Screenshot and document pointing data:
## start

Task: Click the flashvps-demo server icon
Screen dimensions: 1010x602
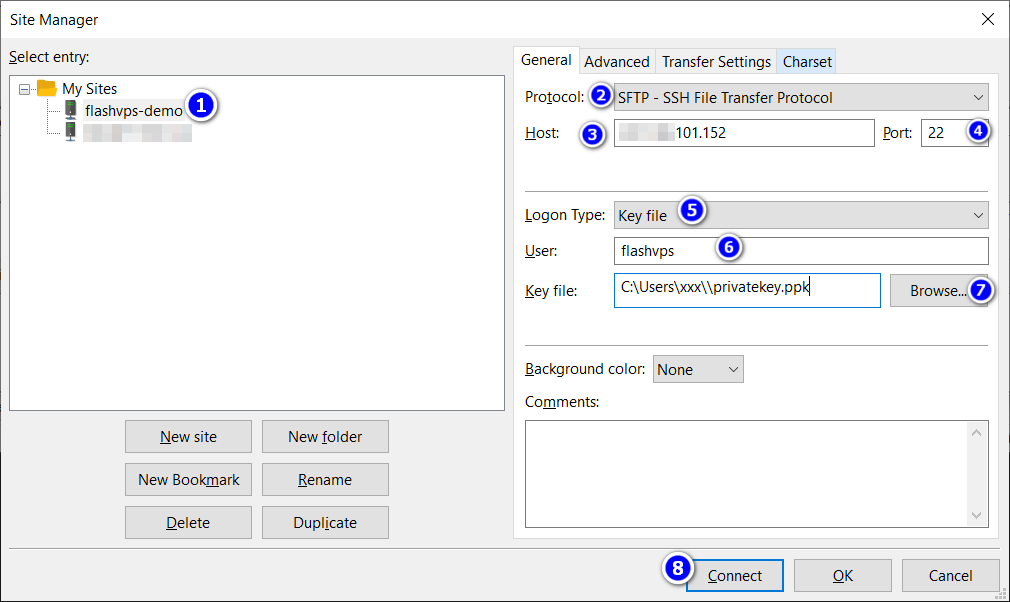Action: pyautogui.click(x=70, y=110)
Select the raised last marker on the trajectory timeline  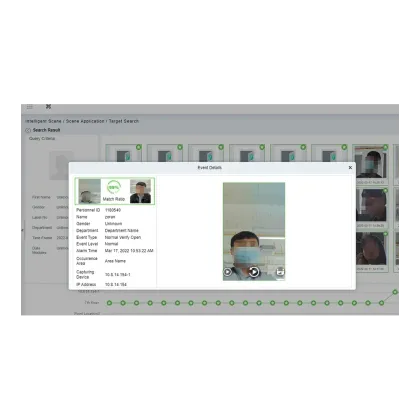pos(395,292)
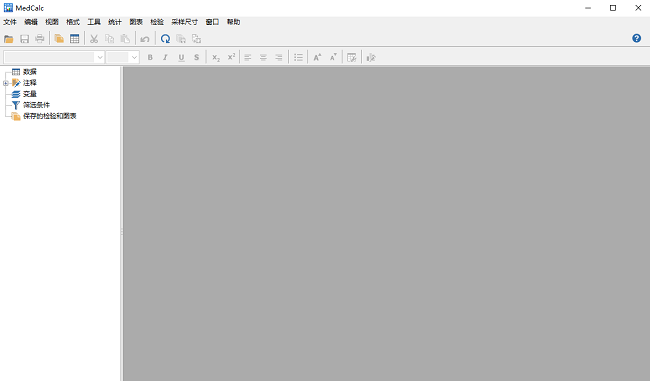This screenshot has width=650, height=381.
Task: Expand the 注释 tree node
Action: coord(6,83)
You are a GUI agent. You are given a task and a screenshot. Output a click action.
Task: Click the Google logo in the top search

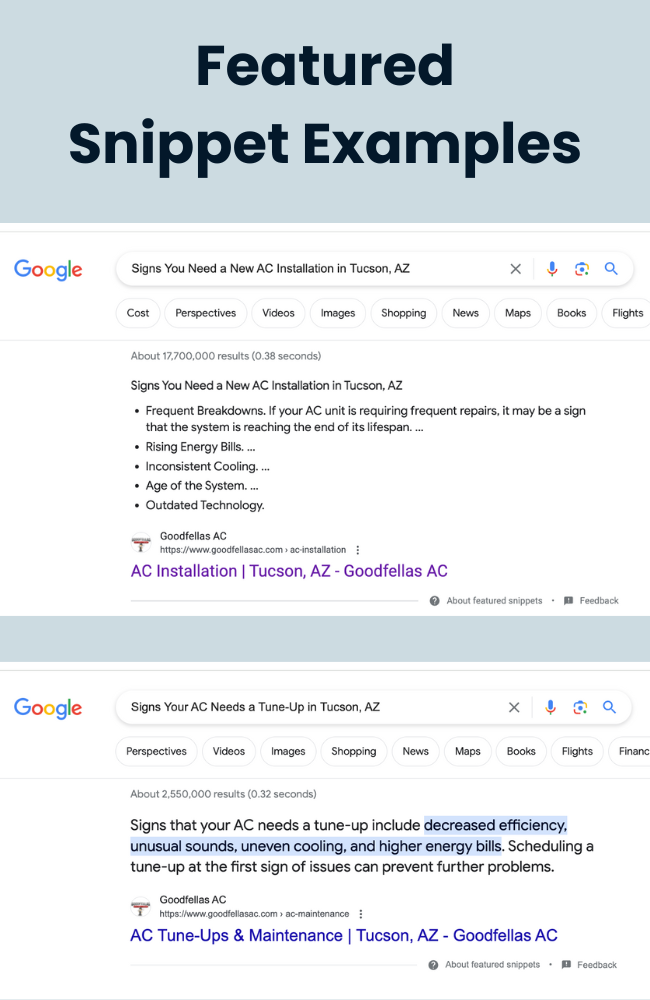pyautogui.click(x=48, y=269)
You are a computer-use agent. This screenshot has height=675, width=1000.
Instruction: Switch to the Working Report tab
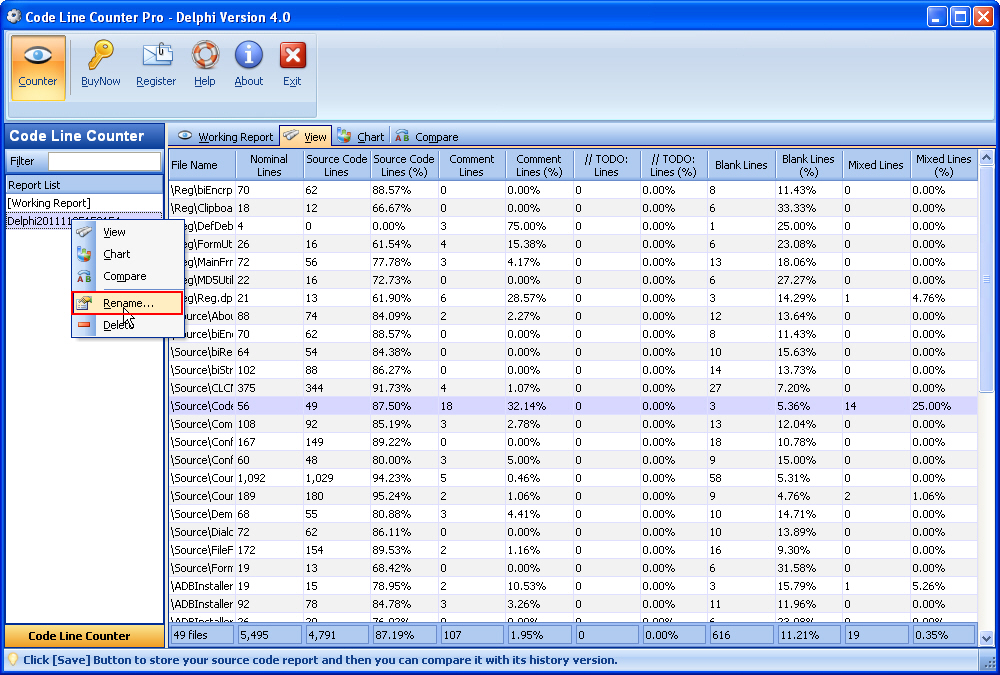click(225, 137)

## end

**Short problem**. Rewrite the data from the line containing "You are a computer-use" through the end, replacing "Switch" with "Go" and changing nothing else. Omit the pictures from your answer.

**Result below**.
You are a computer-use agent. This screenshot has height=675, width=1000.
Instruction: Go to the Working Report tab
click(225, 137)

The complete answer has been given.